Text extract:

Posted on Oct 29, 2017 by in Flat Design, Pattern Experiences | 0 comments

In the last installment, I started writing about my experiences making a colorful version of the Patchwork Blues Afghan. I am continuing that write-up here.

Not knots! Let’s Join In

It turned out I was naive to expect to have one unbroken skein per module, as almost every skein contained a knot of joined yarn. Not to mention that one skein was badly tangled just past a knot. So rather than a one-skein-shape utopia (shape-topia?), I had to join in new yarn while knitting most of the modules. For my joins, I started out by knitting the start of a row using the new yarn, and later weaving in the tail. For these tails that needed finishing, I wove them in at the end of each shape to avoid having them all at the end of project. This was also a good opportunity if I had a tail near a 4-way joining of shapes, to neaten up the joined area if needed, by weaving the tail to neaten things up.

Later in the project, I used the method of using the new and old yarns to knit two or three stitches in mid-row, and weaving in tails, but this added slight bulk so I didn’t stick with that. Later, I decided to weave ends in as I knit, which was faster than my painstaking needle weaving. (I like to weave the tails in a duplicate stitch over different rows and directions.)

Pick it Up

 

For my PKs (pick up and knit stitches), I started out by counting stitches along the pickup edge from end to beginning, to identify exactly where to start my PK to ensure the expected number of stitches. This is because I found there is leeway on which stitches to pick up at corners, which means it’s easy to be off by one. That doesn’t sound like much, but I’m a precise kind of guy, and I like my knitted edges to line up perfectly if possible.

Ms. Bellamy says be sure to get the edge stitches so the knitting will hold it’s shape, and that if you PK one stitch extra, then decrease one when knitting the next row. This makes sense because I’ve found that picking up corners can add a stitch, although I prefer the idea of PKing the exact number without a corresponding need to decrease. After the first couple of afghan squares, I stopped counting before PKing, as the stitches seemed more evident except for the last shape. I also wanted to save that little bit of time. (On a later project, I picked up an extra stitch to cover both corners and then decreased, and it seemed okay to me.)

Job: Quote the stretch of the knitting post from "In the last" through "neaten things up.". The material after this point comes from a different source.

Raw data:
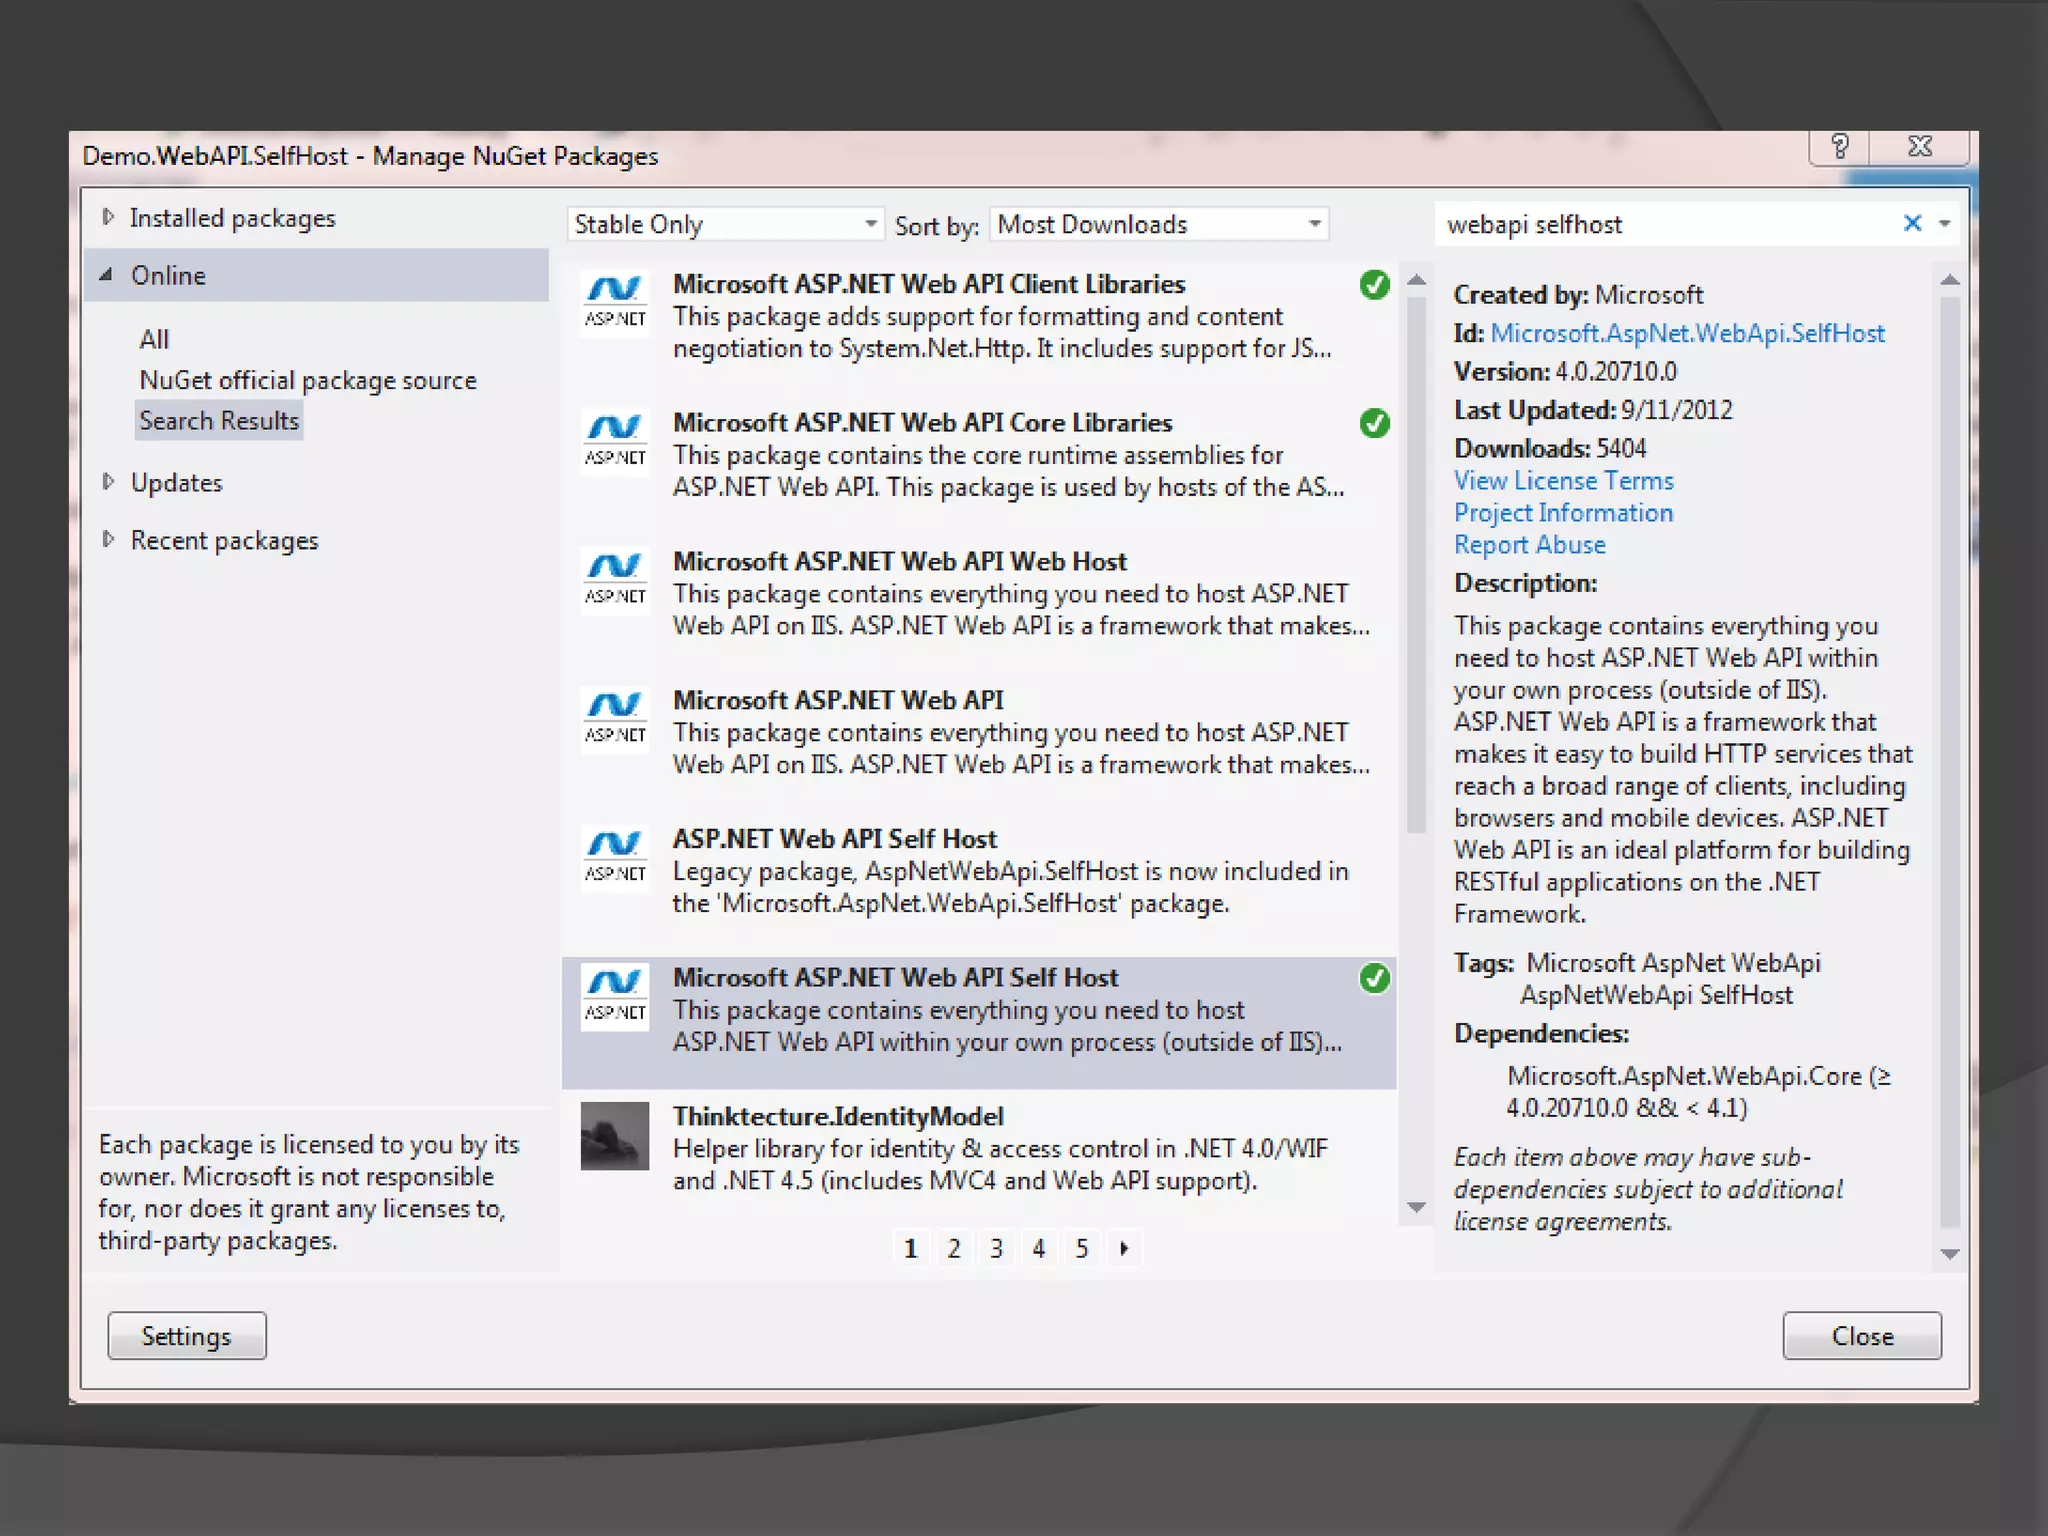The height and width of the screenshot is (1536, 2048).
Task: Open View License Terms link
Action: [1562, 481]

Exercise response:
In the last installment, I started writing about my experiences making a colorful version of the Patchwork Blues Afghan. I am continuing that write-up here.

Not knots! Let’s Join In

It turned out I was naive to expect to have one unbroken skein per module, as almost every skein contained a knot of joined yarn. Not to mention that one skein was badly tangled just past a knot. So rather than a one-skein-shape utopia (shape-topia?), I had to join in new yarn while knitting most of the modules. For my joins, I started out by knitting the start of a row using the new yarn, and later weaving in the tail. For these tails that needed finishing, I wove them in at the end of each shape to avoid having them all at the end of project. This was also a good opportunity if I had a tail near a 4-way joining of shapes, to neaten up the joined area if needed, by weaving the tail to neaten things up.